Stable C ABI#
Note
All code used in this guide lives under examples/stable_c_abi.
Prerequisite
Python: 3.9 or newer (for the
tvm_ffi.config/tvm-ffi-confighelpers)Compiler: C11-capable toolchain (GCC/Clang/MSVC)
TVM-FFI installed via
pip install --reinstall --upgrade apache-tvm-ffi
This guide introduces TVM-FFI’s stable C ABI: a single, minimal and stable ABI that represents any cross-language calls, with DSL and ML compiler codegen in mind.
TVM-FFI builds on the following key idea:
Key Idea: A Single C ABI for all Functions
Every function call can be represented by a single stable C ABI:
int tvm_ffi_c_abi( // returns 0 on success; non-zero on failure
void* handle, // library handle
const TVMFFIAny* args, // inputs: args[0 ... N - 1]
int N, // number of inputs
TVMFFIAny* result, // output: *result
);
where TVMFFIAny, is a tagged union of all supported types, e.g. integers, floats, Tensors, strings, etc., and can be further extended to arbitrary user-defined types.
Built on top of this stable C ABI, TVM-FFI defines a common C ABI protocol for all functions, and further provides an extensible, performant, and ecosystem-friendly open solution for all.

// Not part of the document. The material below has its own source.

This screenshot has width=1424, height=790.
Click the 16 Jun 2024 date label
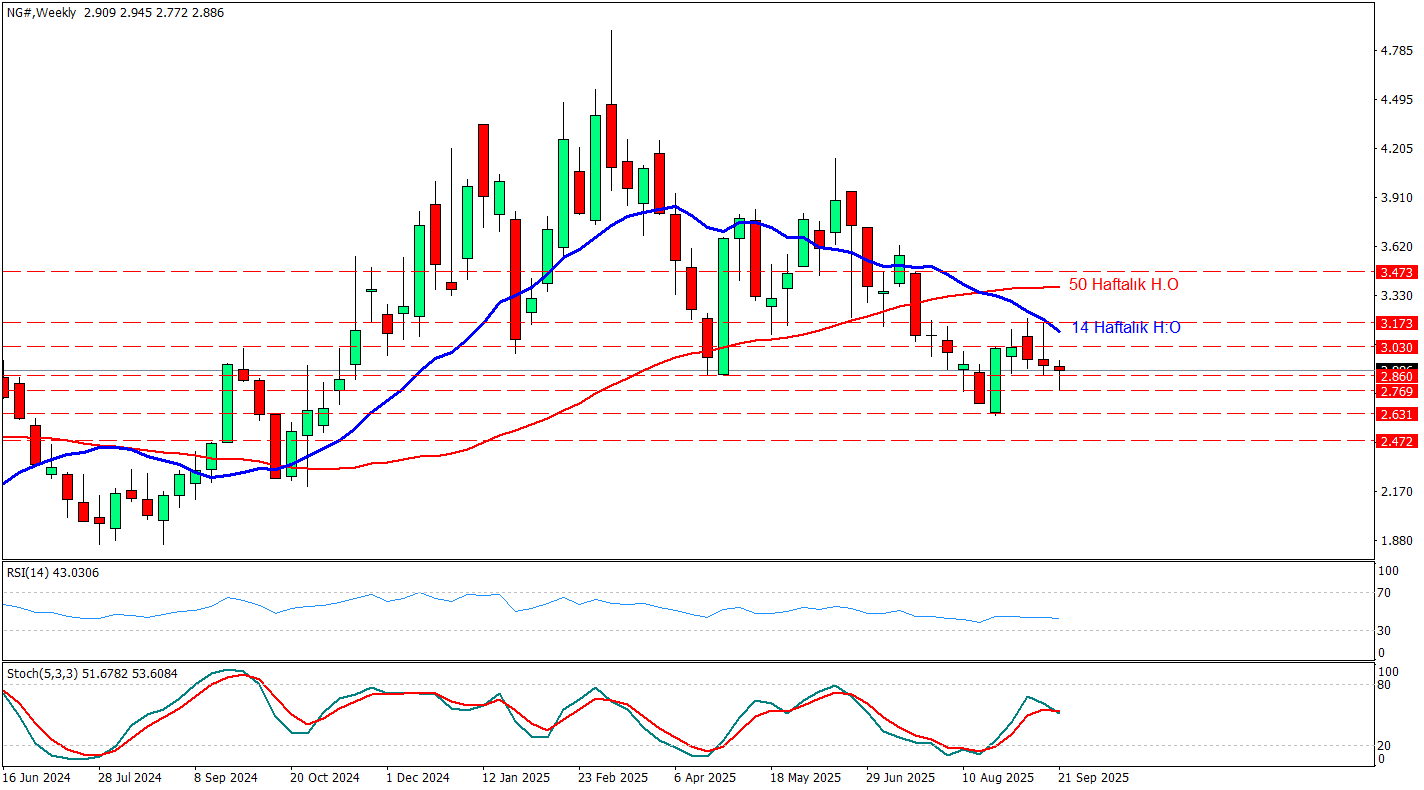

The rest of this guide covers:
The stable C layout and calling convention of
tvm_ffi_c_abi;C examples from both callee and caller side of this ABI.
Stable C Layout#
TVM-FFI’s C ABI uses a stable layout for all the input and output arguments.
Layout of TVMFFIAny#
TVMFFIAny is a fixed-size (128-bit) tagged union that represents all supported types.
First 32 bits: type index indicating which value is stored (supports up to 2^32 types).
Next 32 bits: reserved (used for flags in rare cases, e.g. small-string optimization).
Last 64 bits: payload that is either a 64-bit integer, a 64-bit floating-point number, or a pointer to a heap-allocated object.
The following conventions apply when representing values in TVMFFIAny:
Primitive types: the last 64 bits directly store the value, for example:
Integers
Floating-point numbers
Heap-allocated objects: the last 64 bits store a pointer to the actual object, for example:
Arbitrary objects: the type index identifies the concrete type, and the last 64 bits store a pointer to a reference-counted object in TVM-FFI’s object format, for example:
tvm_ffi.Function, representing all functions, such as Python/C++ functions/lambdas, etc.;tvm_ffi.Arrayandtvm_ffi.Map(list/dict containers ofTVMFFIAnyvalues);Extending to up to 2^32 types is supported.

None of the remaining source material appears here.